Nearly always winning but huge queues and long games
50% chance of winning but short queues and fast games
I believe option two is the better one. Let’s say that it was 100% chance but you only get a game every 2 hours and a game lasts an hour vs winning half of 5 minute queues and 15 minute games
So that’s a win every 3 hours, with full bonus rep, honor, and 3 tokens from the BG vs a win every 40 minutes with about the same total rewards between two games and 4 tokens (3 from win, 1 from loss).
That means you’d get approximately 4.5 times the reward rate (3 hours vs 40 minutes) from the quick games. Now, I’m sure it won’t be quite that high but there’s little doubt that if both sides rushed and split the wins decently it would be better for all.
Honor and rep rewards should be winner takes all in BGs. That way you’d have both sides actually trying to win instead of one side rolling over because it’s more efficient to lose quickly and jump back into the queue. As it is now, the alliance has no incentive to try in AV, so they don’t. The map might actually be imbalanced, but even if it weren’t people would still afk, bot, or spam “HURRY UP AND LET THEM WIN GUYS!” It’s just another example of people taking the path of least resistance.
Getting to Balinda first now actually matters. Alliance get no bonus honor for killing Galv if Balinda is dead.
You’re accusing others of rewriting history just because your unverified version is different than their unverified version.
Alliance didn’t boycott because horde killed Bal first. Alliance boycotted because horde started most matches turtled on the south side of the map at IB and Galv and prevented alliance from getting any bonus honor. It simply wasn’t worth their time to join the bg.
Not to the extent Alliance couldn’t win if they actually tried. Cry more. And yes, I won this map all the time as Alliance in actual vanilla. You zoomers need to toughen up.
If one side has to be significantly better to have a chance of winning that’s not a well balanced map. And since AV is only for pugs since blizzard broke premades usually simply unattainable for alliance.
Except it does apply. Until Blizzard fixed pre-mades Horde were grossly on the back foot with zerg runs. Horde couldn’t win the zerg race (despite the map advantage) so they adapted and began playing defensively. This caused pre-mades to complain on the forums (stating that playing defensively was the same as turtling) as well as AFK out of matches that couldn’t be won quickly. The Horde could have easily just given up and lamented their lot in life but instead took action.

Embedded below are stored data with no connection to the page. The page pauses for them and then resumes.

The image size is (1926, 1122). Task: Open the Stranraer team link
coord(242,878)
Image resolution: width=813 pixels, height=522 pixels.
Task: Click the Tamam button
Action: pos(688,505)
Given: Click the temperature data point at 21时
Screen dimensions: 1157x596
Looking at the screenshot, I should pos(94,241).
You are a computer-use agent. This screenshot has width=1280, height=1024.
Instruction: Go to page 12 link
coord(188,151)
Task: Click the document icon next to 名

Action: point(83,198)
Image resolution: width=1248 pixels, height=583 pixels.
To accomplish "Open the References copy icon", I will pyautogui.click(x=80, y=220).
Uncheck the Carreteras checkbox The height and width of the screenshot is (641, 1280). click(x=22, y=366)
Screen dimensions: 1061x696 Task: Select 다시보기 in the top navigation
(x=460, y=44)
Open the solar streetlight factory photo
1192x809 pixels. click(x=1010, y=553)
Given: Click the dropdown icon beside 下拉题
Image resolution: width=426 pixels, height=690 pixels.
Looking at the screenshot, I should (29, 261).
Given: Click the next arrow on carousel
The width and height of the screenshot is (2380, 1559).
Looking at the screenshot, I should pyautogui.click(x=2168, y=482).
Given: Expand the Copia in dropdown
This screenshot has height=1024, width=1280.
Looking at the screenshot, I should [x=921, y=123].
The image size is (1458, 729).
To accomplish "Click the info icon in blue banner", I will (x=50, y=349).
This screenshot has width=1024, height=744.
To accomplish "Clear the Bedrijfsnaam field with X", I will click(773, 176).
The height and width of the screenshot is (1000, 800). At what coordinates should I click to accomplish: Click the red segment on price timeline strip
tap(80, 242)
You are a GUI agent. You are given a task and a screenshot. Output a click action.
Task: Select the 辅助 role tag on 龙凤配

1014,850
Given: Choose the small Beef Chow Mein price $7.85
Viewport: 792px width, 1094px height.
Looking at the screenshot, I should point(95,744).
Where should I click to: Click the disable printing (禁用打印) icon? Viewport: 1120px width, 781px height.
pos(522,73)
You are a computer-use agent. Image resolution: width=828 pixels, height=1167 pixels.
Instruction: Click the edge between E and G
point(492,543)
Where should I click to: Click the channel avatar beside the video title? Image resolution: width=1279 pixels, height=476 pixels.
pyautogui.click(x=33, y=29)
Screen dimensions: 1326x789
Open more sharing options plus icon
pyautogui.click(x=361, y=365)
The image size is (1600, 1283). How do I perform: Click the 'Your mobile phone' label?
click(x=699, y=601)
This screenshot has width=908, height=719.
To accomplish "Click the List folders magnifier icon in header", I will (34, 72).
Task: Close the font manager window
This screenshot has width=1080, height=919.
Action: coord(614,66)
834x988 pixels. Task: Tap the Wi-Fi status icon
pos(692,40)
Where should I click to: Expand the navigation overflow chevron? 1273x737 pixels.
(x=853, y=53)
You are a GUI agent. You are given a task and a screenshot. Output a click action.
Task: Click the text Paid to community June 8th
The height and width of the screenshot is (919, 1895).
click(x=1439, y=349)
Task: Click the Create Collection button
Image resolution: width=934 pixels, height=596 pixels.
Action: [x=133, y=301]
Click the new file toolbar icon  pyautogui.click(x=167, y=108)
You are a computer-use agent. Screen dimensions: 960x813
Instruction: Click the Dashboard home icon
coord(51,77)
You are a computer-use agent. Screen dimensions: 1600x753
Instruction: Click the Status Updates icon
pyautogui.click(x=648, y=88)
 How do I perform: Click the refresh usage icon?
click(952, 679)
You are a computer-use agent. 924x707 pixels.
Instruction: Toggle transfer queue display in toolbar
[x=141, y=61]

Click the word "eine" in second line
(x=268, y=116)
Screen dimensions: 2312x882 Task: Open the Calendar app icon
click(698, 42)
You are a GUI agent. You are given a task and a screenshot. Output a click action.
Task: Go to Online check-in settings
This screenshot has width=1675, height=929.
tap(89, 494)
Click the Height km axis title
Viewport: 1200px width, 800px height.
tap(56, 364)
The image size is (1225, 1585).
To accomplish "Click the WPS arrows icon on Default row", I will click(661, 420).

It’s actually not very effective to do that. Fast loss is actually the worst of the scenarios for Alliance. If we try for a win and fail, we get a fast loss (very little rep and honor). If we try for a slow loss (lots of rep and honor), it has a much higher chance of success. So winning is still best, but too risky. Therefore, smart Alliance go for the slow loss.
Actually it should be telling that even with premading alliance didn’t have a near perfect win rate. Which if you actually understood the map imbalance you would understand why.